Sex in history, by Gordan Rattray Taylor

In early Rome and Greece, therefore, sexual behaviour was left largely to taste and custom. (132) Civil enactments protected individuals from abuses, such as rape. Marriage was monogamous, and for life, but only a minority of the population aspired to marriage. Husbands had property rights in their wives: a wife’s adultery was severely punished by the husband, partly because it made the paternity of his children doubtful. A husband, on the other hand, could have what sexual experiences outside marriage he liked, subject only to the fact that he would incur the wrath of another husband if he seduced a married woman, and might be killed for so doing. An unmarried man was equally free. Where formal marriage was envisaged, a daughter’s virginity was protected because lack of it tended to lower her marriageability, but there was no admiration of virginity as a good in itself, and among the populace a woman was free to sleep with a man at her own discretion. It follows that such a woman was not a prostitute as we use the word: she was not ‘declasse‘, and had no sense of doing something looked down upon, whether or not she took money for her actions. (145) In Rome, the daughters of knights were forbidden to take money for sexual favours, but that was all.
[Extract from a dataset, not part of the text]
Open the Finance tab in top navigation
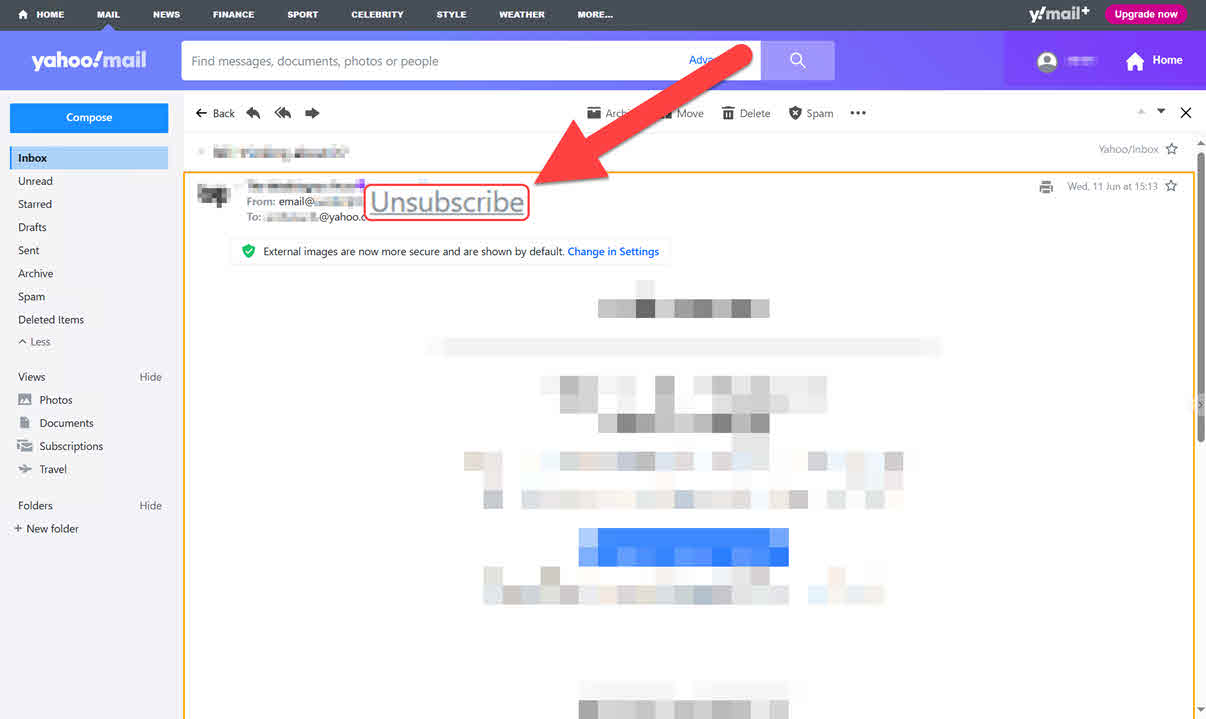 pos(233,15)
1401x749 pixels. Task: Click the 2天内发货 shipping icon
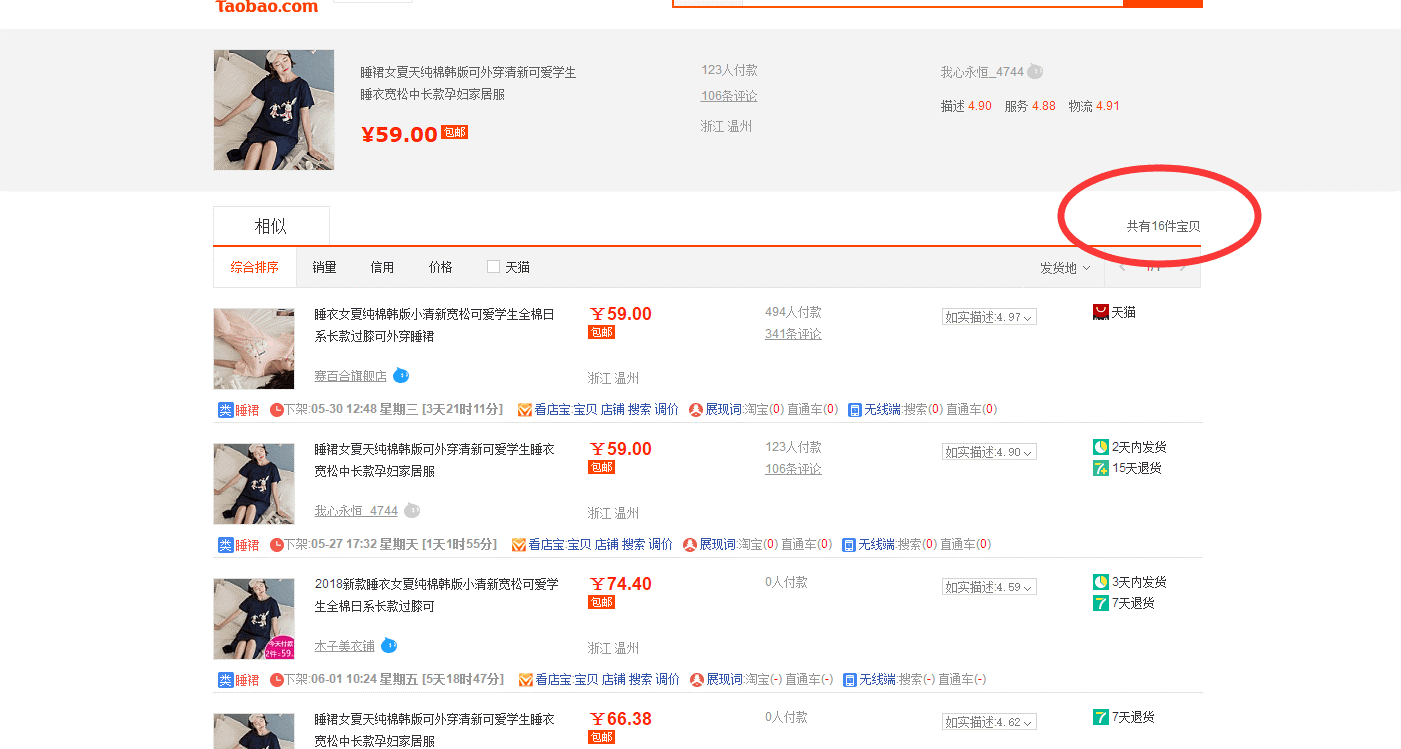1101,447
That is why Seneca could say:

“He has done no wrong. He loves a prostitute — a usual thing; wait, he will improve and marry a wife.”

And why Horace could actually recommend brothels, saying

“young men, when their veins are full of gross lust, should drop in there, rather than grind some husband’s private mill”.

It is against this background, too, that one must put the emergence of the hetaira, the witty, cultivated woman of whom Demosthenes said:

“We have wives for child-bearing, hetairae for pleasure and concubines for daily needs.”

As Plautus says in the Curculio:

No Stop sign here, no Notice to Trespassers.
If you’ve the cash, buy anything on sale.
The highway’s free to all — walk where you like
But don’t make tracks through any walled reserve
Don’t touch a wife, a widow or a virgin,
A youth or a freeborn child, take all the rest!